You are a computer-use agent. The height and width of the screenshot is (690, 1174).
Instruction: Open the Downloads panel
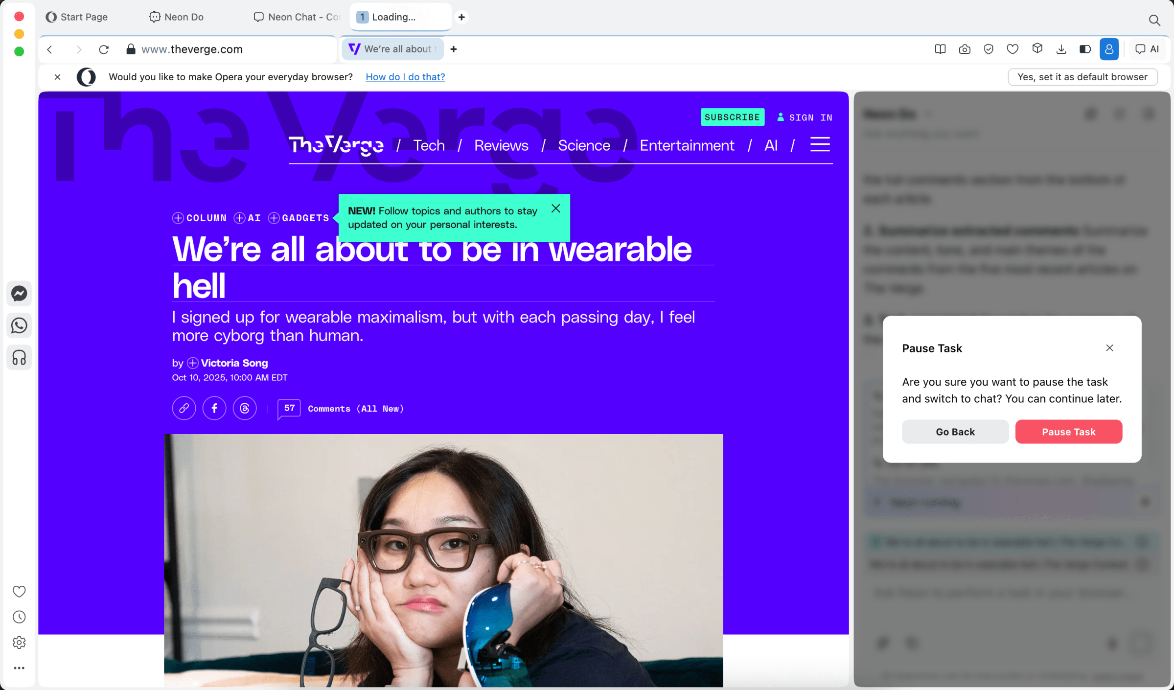tap(1061, 49)
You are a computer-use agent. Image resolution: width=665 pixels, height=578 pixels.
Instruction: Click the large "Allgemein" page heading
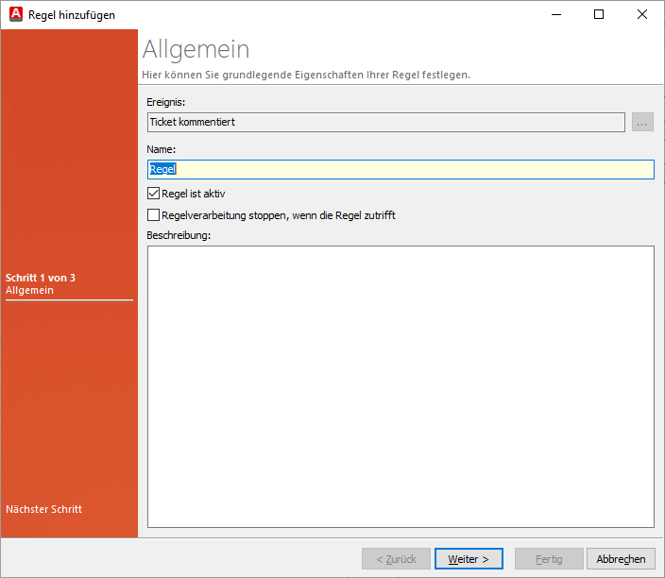pyautogui.click(x=196, y=49)
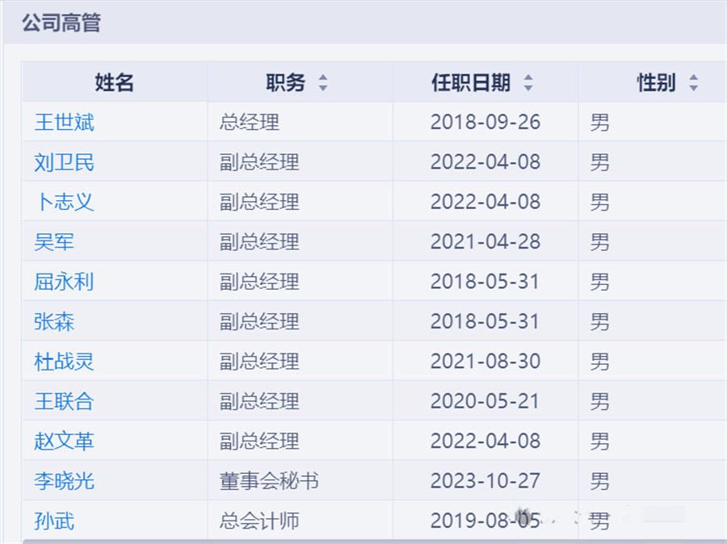Click the 职务 column header label
The image size is (727, 544).
tap(286, 82)
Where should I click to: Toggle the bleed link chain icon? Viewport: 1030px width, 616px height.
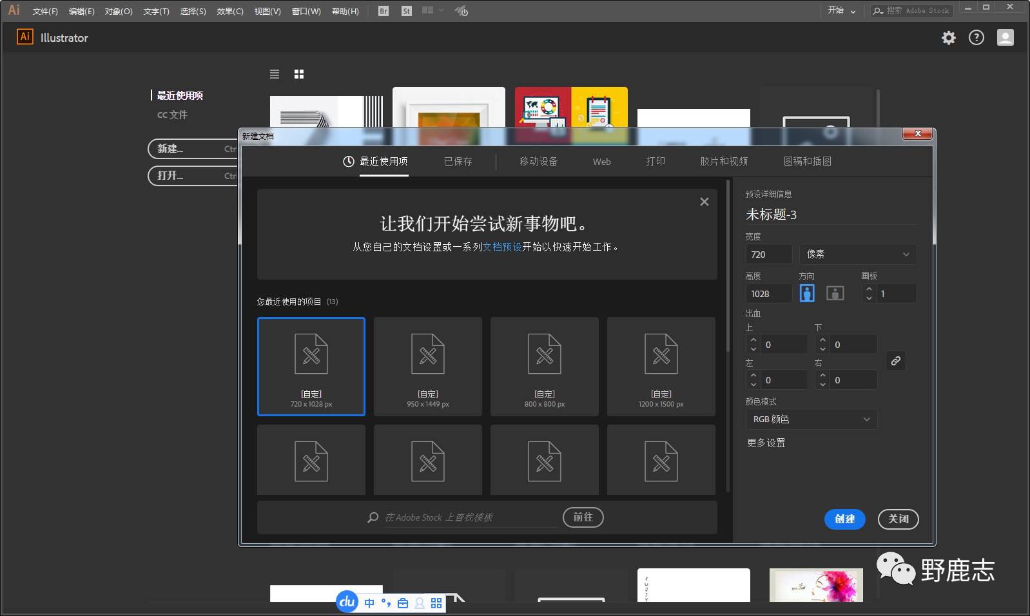tap(895, 361)
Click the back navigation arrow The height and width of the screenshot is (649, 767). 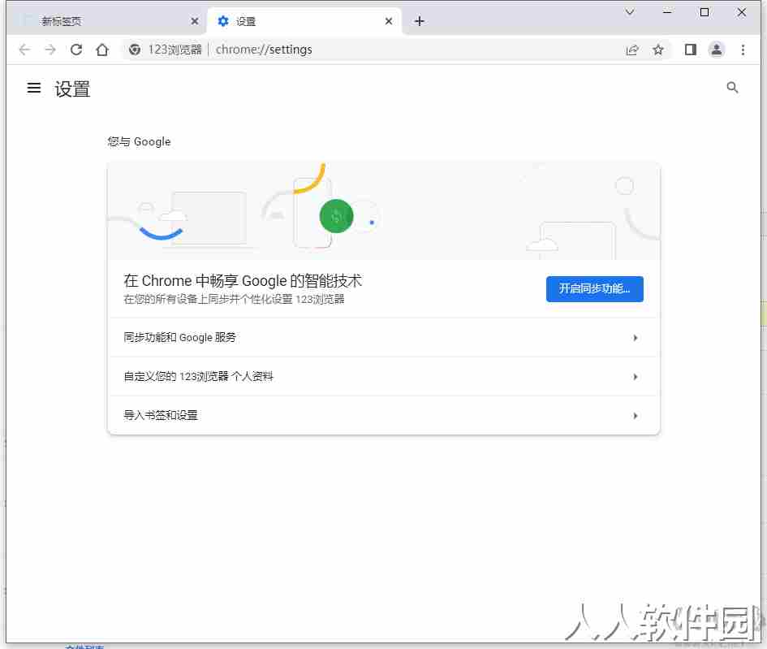(x=24, y=50)
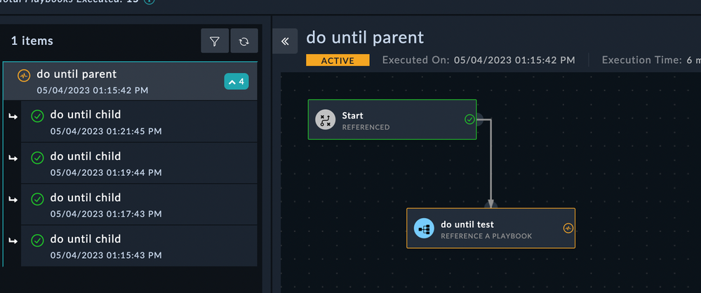This screenshot has width=701, height=293.
Task: Click the ACTIVE status badge
Action: point(338,60)
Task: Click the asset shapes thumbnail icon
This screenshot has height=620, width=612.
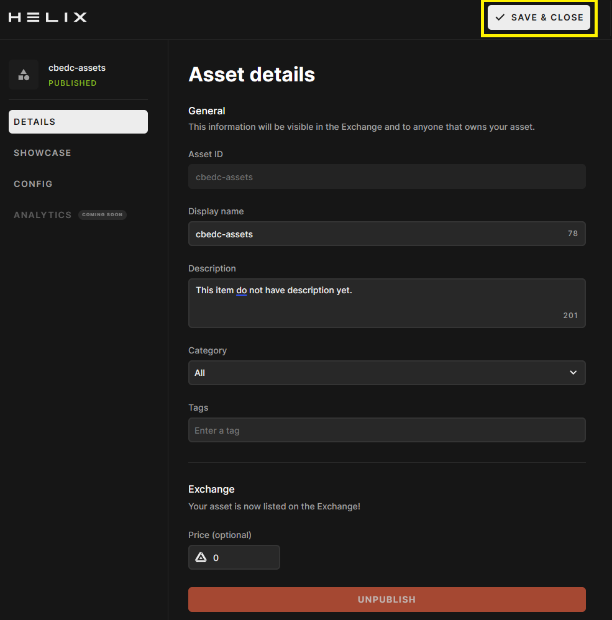Action: point(24,75)
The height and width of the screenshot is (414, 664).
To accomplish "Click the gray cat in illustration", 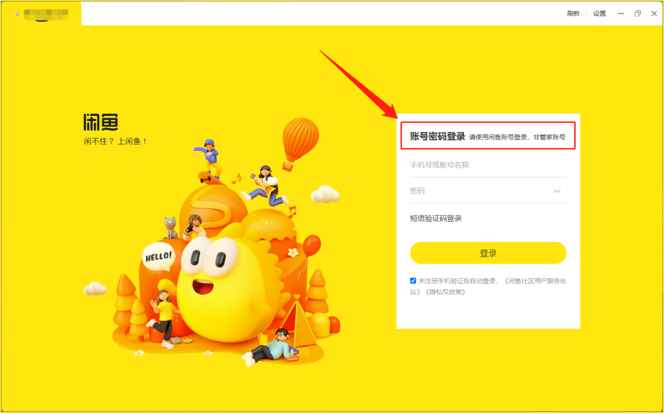I will (170, 227).
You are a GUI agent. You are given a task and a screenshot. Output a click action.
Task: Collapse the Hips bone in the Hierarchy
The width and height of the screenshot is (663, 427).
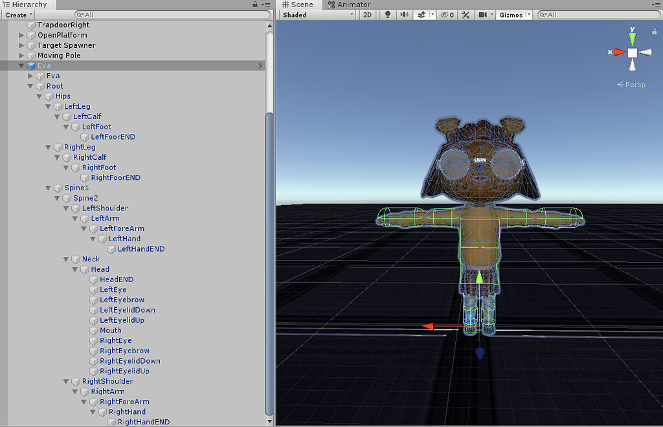39,96
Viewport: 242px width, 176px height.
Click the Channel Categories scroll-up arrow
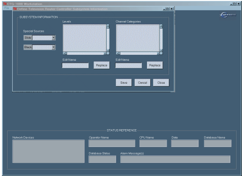click(161, 26)
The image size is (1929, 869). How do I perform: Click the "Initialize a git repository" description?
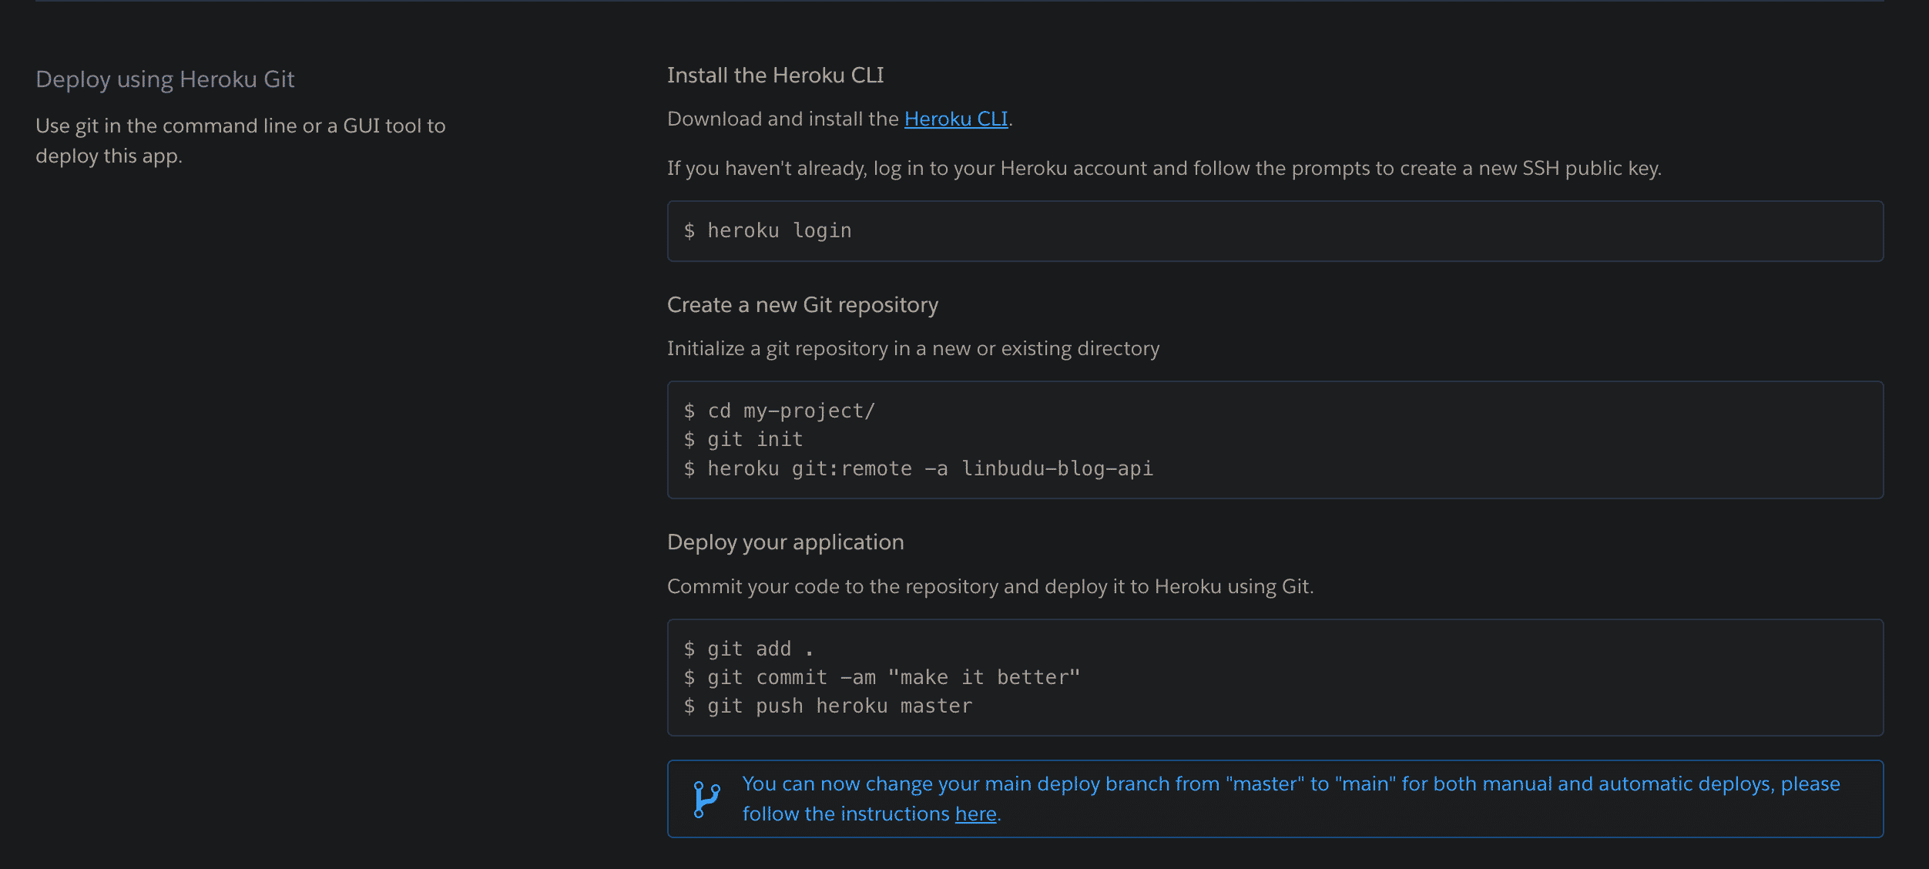coord(913,349)
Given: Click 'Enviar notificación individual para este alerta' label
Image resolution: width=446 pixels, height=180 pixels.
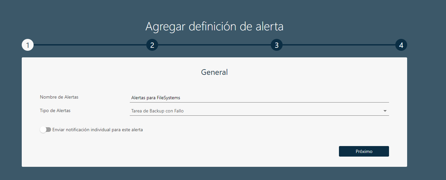Looking at the screenshot, I should (x=98, y=130).
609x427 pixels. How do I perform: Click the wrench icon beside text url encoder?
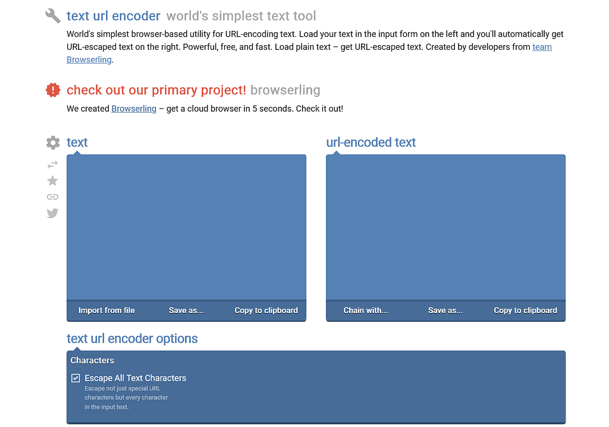point(53,16)
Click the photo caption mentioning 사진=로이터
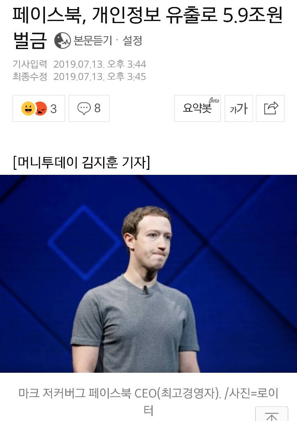This screenshot has height=421, width=297. click(149, 402)
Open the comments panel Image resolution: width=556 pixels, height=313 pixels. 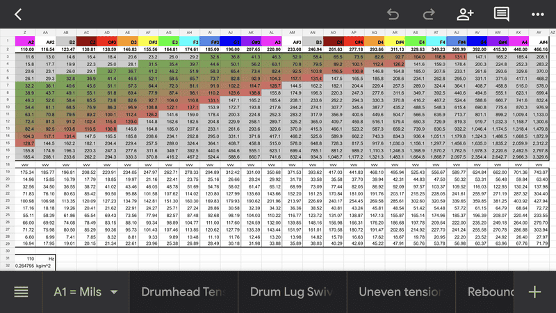pyautogui.click(x=501, y=14)
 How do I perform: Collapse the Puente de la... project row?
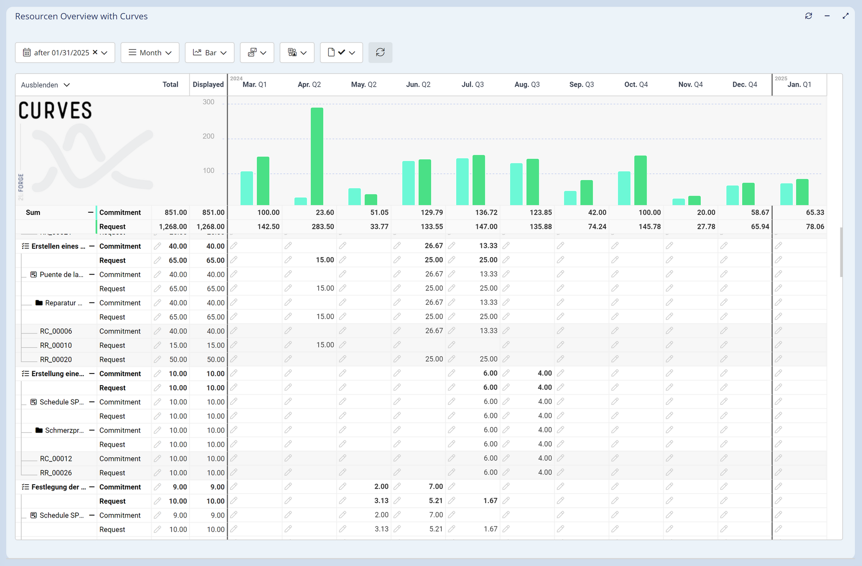pos(92,274)
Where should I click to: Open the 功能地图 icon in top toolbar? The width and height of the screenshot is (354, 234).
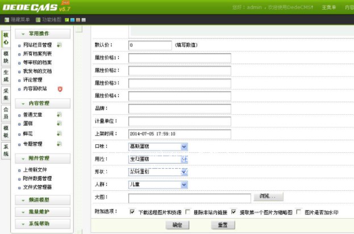(38, 19)
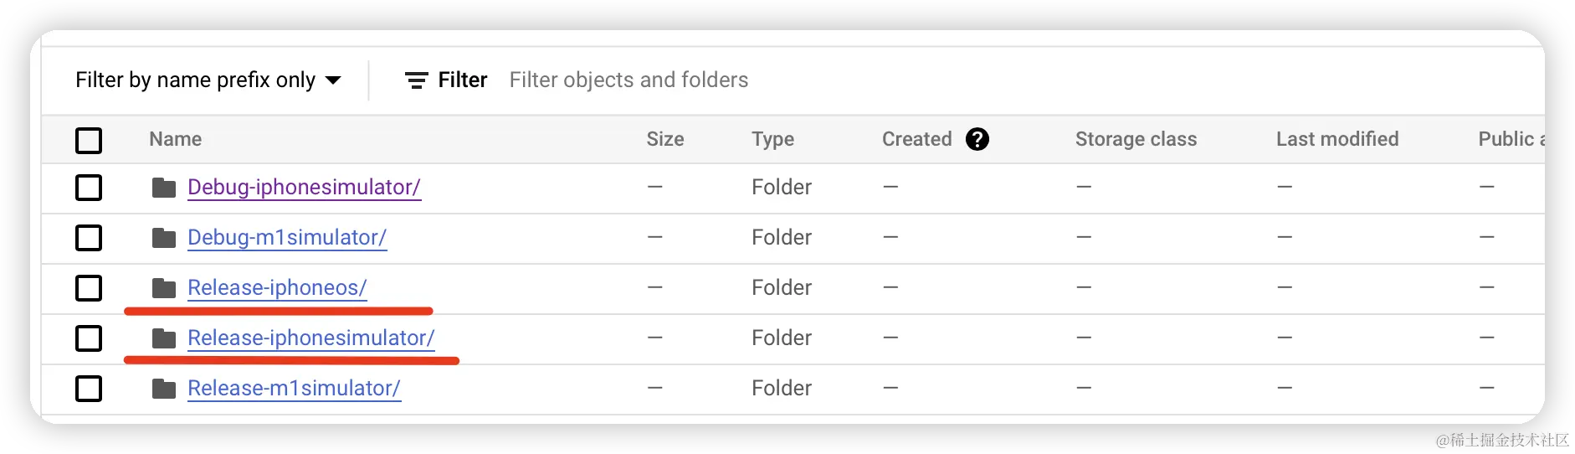Click folder icon beside Release-m1simulator
Viewport: 1575px width, 454px height.
[164, 389]
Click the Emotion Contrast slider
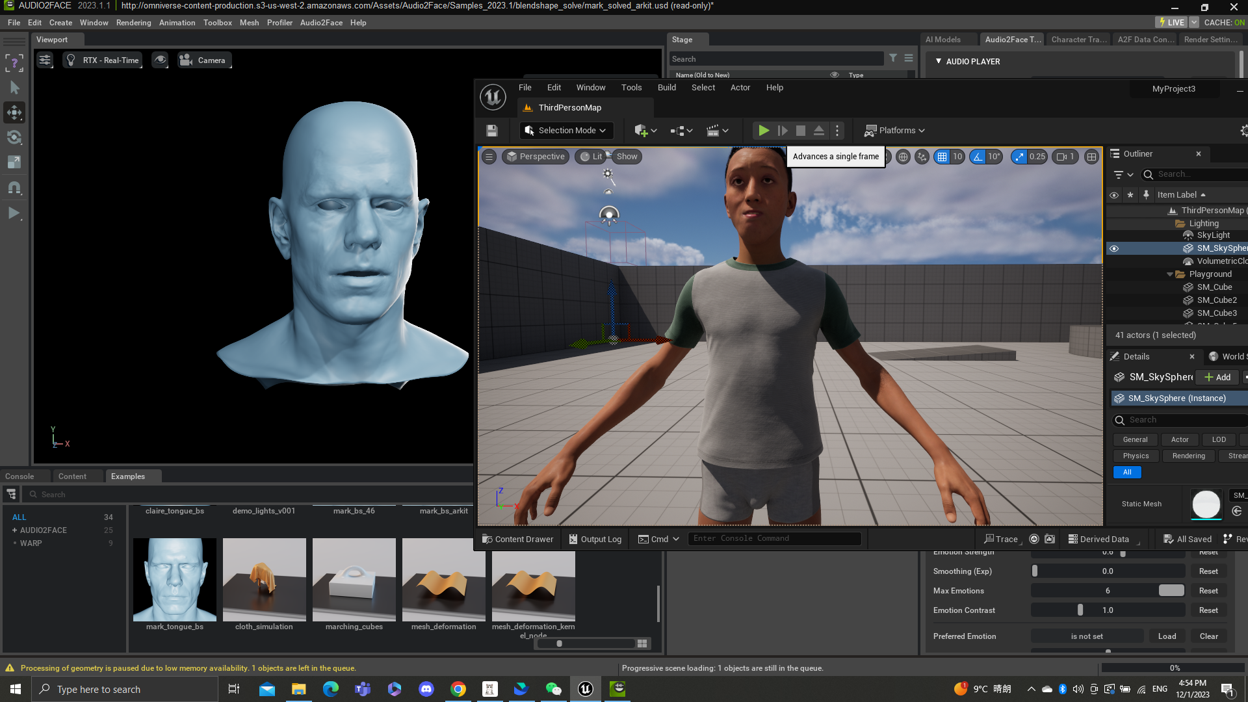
────────────────────────────────────────
== Requirement ==
Pull out each line of the records above that contains the string "Instruction". Case counts, so match only that exact capitalization.

== Task answer ==
Instruction: Open the Downloads panel
Instruction: Click the large "Allgemein" page heading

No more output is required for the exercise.